Cohort visualization

A cohort analysis examines the outcomes of predetermined groups, called cohorts, as they progress through a set of stages. The signature characteristic of a cohort chart is its comparison of the change in a variable across two different time series. For example, a common cohort definition is users by sign-up period and their usage pattern by day. Other examples include:

  • Monthly hard drive failure statistics by month

  • Weekly supplier delivery performance by week

  • Monthly average class GPA’s by month

While there are many ways to define the stages of a Cohort analysis, Databricks supports cohort visualizations with daily, weekly, or monthly stages. Also, Databricks cohort charts compare a cohort’s measurements in a given period against that group’s initial population size.

Data format

Databricks expects your input samples to have the following fields:

  • Date (bucket): the date that uniquely identifies a cohort. Suppose you’re visualizing monthly user activity by sign-up date. Your cohort date for all users that signed-up in January 2018 would be January 1, 2018. The cohort date for any user that signed-up in February would be February 1, 2018.

  • Stage: a count of how many stages transpired since the cohort date as of this sample. If you are grouping users by sign-up month, then your stage will be the count of months since these users signed up. In the above example, a measurement of activity in July for users that signed up in January would yield a value of 7 because seven stages have transpired between January and July.
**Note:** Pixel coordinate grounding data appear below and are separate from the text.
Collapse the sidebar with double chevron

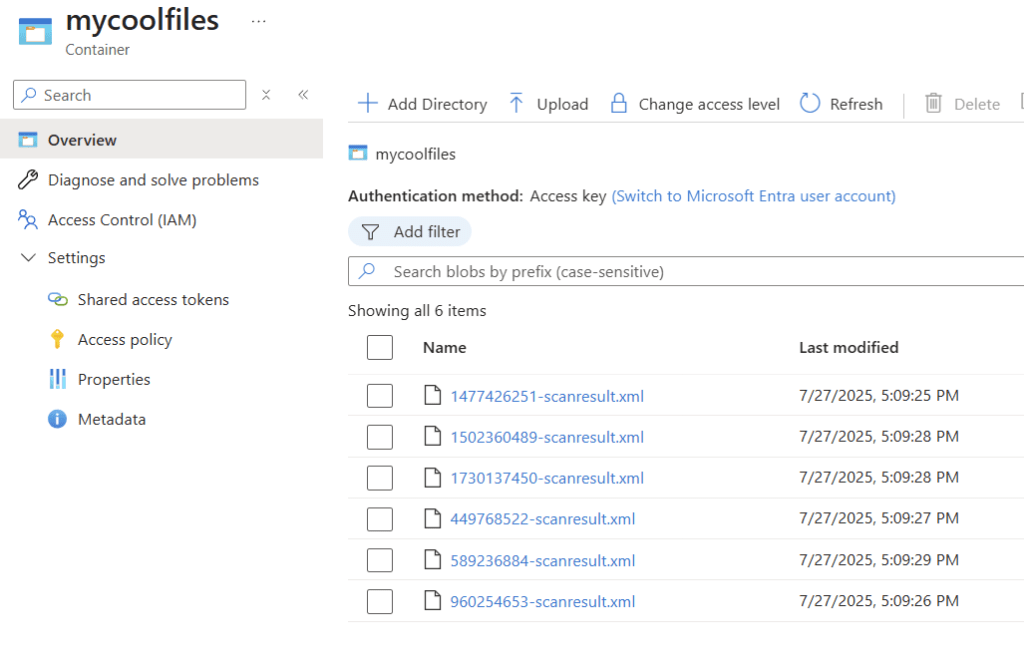tap(303, 95)
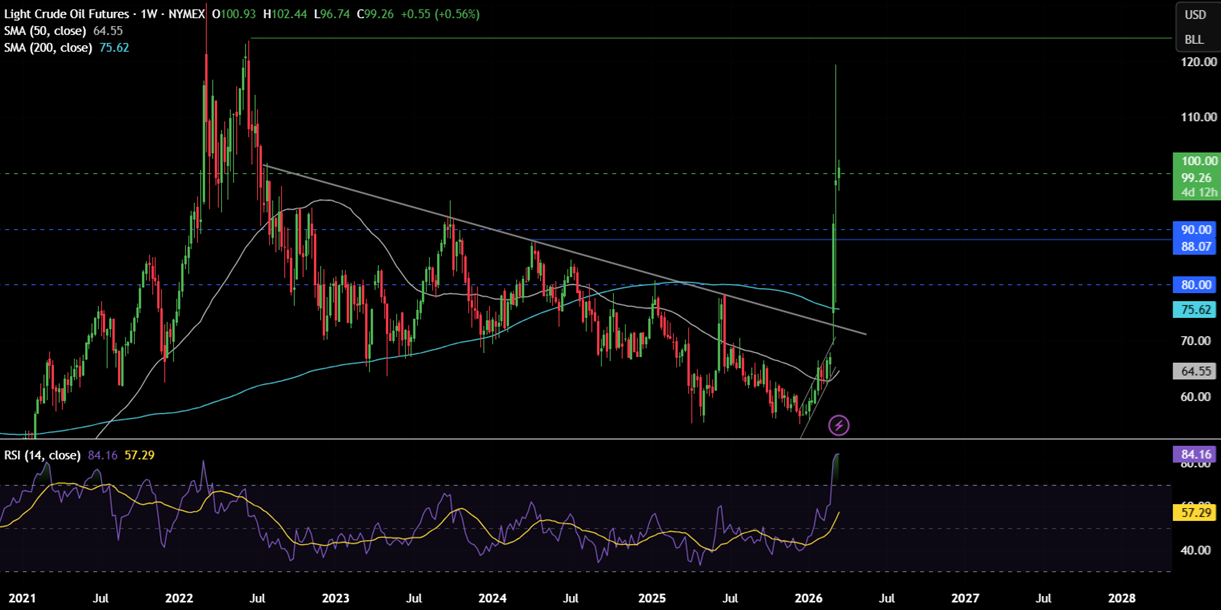The width and height of the screenshot is (1221, 610).
Task: Select USD as the pricing currency
Action: (x=1196, y=14)
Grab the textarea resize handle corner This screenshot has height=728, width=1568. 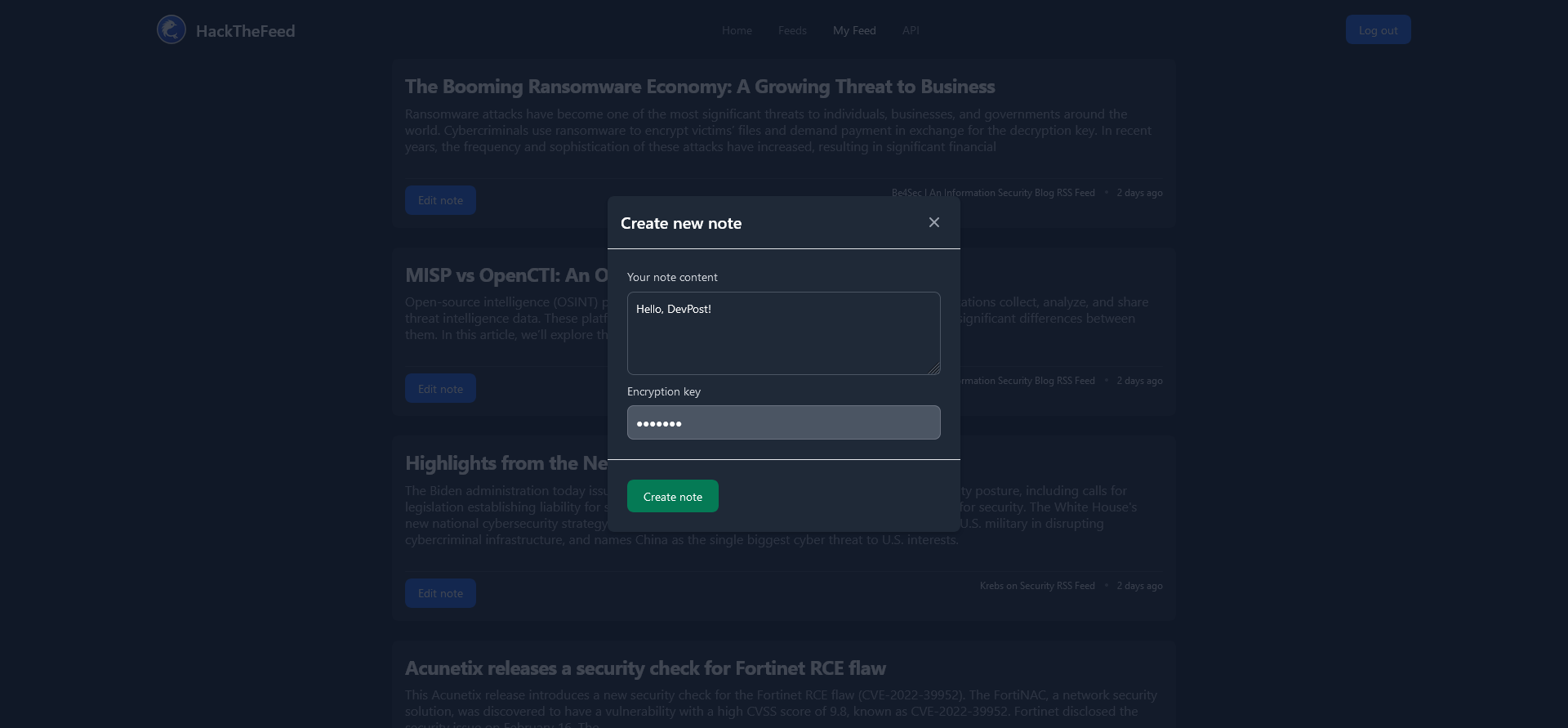(x=934, y=368)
  • Stage value: your actual measurement of this cohort’s performance in the given stage. In the above example, if 30 users who signed up in January showed activity in July then the stage value would be 30.

  • Bucket population size: the denominator to use to calculate the percentage of a cohort’s target satisfaction for a given stage. Continuing the example above, if 72 users signed up in January then the bucket population size would be 72. When the visualization is rendered, the value would be displayed as 41.67% (32 ÷ 72).

  • Time interval: lets you choose to define the cohort on either a daily, weekly, or monthly basis.

Cohort date notes

Even if you define your cohorts by month or week, Databricks expects the values in your Date column to be a full date value. If you are grouping by month, 2018-01-18 should be shortened to 2018-01-01 or any other full date in January, not 2018-01.

The cohort visualizer converts all date and time values to GMT before rendering. To avoid rendering issues, you should adjust the date times returned from your database by your local UTC offset.